**Work to be completed**
What is the number of lines below that contain the word "will"? Give only that number.
BEGIN Exercise materials
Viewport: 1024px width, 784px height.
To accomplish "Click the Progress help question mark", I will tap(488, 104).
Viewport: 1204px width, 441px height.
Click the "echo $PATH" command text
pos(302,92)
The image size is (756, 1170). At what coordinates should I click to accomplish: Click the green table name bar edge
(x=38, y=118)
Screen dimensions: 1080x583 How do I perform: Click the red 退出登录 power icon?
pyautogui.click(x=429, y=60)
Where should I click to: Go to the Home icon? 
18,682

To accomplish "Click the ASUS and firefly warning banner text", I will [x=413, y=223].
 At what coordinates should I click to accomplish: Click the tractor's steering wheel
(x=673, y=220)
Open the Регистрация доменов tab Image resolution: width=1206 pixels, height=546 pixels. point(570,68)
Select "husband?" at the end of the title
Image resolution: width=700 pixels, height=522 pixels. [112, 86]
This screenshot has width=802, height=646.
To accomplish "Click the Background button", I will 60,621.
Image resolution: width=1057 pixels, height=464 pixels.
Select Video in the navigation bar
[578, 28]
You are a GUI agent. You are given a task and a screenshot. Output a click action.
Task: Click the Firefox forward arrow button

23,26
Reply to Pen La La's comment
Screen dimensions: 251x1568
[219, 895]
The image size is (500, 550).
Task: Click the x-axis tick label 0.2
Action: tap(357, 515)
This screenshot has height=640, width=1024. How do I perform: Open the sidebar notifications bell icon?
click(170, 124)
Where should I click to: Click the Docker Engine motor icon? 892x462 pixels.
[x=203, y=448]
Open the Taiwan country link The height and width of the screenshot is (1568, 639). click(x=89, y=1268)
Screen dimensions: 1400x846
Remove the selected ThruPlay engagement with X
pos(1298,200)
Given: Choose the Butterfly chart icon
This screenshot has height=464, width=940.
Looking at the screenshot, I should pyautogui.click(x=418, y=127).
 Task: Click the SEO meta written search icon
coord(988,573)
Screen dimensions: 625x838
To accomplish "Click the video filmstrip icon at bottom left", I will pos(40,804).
END Exercise materials
**Solution to this problem**
4